> _Directions_: Only an exact copy of the records, from the line with "How do I perform: Select" through the last line, is wanted.

Start of Records shown

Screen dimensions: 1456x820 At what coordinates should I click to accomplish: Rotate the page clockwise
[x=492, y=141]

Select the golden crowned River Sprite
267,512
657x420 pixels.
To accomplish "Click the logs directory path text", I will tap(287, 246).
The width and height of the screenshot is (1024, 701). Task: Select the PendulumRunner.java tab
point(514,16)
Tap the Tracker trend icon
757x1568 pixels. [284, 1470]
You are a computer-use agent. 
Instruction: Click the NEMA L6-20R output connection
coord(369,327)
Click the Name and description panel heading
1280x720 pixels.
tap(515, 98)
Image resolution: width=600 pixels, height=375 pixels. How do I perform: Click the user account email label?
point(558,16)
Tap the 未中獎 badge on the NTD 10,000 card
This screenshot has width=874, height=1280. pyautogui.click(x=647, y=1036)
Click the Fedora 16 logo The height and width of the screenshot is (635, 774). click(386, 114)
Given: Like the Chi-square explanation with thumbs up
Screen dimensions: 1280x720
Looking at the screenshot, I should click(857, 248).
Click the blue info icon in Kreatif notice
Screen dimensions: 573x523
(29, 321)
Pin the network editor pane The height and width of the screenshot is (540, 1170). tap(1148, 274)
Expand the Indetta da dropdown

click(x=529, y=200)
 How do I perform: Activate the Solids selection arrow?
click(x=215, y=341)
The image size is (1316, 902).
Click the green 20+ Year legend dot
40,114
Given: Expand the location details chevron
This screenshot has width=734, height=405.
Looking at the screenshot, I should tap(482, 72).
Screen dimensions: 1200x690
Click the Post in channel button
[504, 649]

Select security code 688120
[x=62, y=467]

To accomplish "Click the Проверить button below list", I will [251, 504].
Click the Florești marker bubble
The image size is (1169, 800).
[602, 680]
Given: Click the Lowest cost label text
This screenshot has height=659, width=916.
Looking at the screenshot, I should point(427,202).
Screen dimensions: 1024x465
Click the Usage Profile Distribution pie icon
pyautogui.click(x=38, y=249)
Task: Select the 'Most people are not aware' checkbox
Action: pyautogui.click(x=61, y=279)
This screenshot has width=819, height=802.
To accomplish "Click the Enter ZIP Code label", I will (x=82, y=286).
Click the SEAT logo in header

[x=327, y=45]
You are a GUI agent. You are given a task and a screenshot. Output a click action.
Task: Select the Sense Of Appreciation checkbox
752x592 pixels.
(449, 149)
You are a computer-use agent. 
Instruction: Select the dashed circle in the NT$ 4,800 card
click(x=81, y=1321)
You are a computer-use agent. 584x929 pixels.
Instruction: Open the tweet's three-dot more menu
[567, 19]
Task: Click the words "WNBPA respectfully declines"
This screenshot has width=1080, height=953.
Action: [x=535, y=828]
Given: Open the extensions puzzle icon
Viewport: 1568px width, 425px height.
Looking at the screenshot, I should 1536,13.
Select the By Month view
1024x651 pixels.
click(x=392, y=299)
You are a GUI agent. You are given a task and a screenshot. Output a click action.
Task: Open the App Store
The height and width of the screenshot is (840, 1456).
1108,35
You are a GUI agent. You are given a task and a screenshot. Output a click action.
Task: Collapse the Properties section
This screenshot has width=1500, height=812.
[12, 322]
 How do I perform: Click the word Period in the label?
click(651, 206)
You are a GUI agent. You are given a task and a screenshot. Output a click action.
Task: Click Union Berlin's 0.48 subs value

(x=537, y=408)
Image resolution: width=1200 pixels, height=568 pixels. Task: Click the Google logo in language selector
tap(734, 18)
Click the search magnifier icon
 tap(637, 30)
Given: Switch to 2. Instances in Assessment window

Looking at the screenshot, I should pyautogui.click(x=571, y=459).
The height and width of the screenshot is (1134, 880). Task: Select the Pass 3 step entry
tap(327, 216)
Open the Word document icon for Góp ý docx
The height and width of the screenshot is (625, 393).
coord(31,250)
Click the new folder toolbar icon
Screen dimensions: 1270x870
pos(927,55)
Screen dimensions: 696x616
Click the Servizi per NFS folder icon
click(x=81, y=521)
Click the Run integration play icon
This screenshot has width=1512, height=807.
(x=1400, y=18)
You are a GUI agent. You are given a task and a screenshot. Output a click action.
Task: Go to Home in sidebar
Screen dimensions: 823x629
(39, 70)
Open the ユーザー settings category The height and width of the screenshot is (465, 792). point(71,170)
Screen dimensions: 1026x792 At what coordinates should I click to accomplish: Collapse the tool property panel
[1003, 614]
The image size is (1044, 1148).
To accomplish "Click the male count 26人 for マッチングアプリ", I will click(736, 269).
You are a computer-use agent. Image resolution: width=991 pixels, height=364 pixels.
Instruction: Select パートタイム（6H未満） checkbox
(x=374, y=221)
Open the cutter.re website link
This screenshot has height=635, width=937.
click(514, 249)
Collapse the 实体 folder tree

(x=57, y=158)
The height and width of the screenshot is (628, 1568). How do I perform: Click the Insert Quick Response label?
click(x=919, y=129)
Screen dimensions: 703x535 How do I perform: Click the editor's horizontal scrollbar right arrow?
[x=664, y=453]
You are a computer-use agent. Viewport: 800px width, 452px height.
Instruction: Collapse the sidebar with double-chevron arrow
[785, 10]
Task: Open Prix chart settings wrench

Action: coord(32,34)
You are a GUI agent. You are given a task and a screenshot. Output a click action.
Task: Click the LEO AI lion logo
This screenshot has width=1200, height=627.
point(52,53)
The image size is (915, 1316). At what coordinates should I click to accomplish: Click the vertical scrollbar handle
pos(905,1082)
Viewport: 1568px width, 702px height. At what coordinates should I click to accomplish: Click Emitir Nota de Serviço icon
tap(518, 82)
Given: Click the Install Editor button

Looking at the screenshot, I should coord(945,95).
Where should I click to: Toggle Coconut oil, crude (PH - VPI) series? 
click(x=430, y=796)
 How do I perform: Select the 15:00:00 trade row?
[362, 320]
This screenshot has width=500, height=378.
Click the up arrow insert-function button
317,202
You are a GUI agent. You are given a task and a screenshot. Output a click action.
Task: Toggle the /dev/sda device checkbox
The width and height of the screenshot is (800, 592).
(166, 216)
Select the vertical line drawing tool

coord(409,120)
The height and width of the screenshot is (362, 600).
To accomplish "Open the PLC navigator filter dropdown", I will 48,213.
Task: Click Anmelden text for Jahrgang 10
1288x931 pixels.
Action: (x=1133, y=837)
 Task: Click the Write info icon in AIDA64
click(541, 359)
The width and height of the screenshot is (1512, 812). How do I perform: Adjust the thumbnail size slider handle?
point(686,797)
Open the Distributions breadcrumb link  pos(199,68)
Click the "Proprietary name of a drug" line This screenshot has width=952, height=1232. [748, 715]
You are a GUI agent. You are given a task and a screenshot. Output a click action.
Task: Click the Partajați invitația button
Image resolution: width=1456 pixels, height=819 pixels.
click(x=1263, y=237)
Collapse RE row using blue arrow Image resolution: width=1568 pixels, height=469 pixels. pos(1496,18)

End of Records shown

> _Result for this exercise_:
 How do I perform: Select the 15:00:00 trade row?
[362, 320]
This screenshot has width=500, height=378.
Click the up arrow insert-function button
317,202
You are a GUI agent. You are given a task and a screenshot. Output a click action.
Task: Toggle the /dev/sda device checkbox
The width and height of the screenshot is (800, 592).
(166, 216)
Select the vertical line drawing tool

coord(409,120)
The height and width of the screenshot is (362, 600).
To accomplish "Open the PLC navigator filter dropdown", I will 48,213.
Task: Click Anmelden text for Jahrgang 10
1288x931 pixels.
Action: (x=1133, y=837)
 Task: Click the Write info icon in AIDA64
click(541, 359)
The width and height of the screenshot is (1512, 812). How do I perform: Adjust the thumbnail size slider handle?
point(686,797)
Open the Distributions breadcrumb link  pos(199,68)
Click the "Proprietary name of a drug" line This screenshot has width=952, height=1232. [748, 715]
You are a GUI agent. You are given a task and a screenshot. Output a click action.
Task: Click the Partajați invitația button
Image resolution: width=1456 pixels, height=819 pixels.
click(x=1263, y=237)
Collapse RE row using blue arrow Image resolution: width=1568 pixels, height=469 pixels. pos(1496,18)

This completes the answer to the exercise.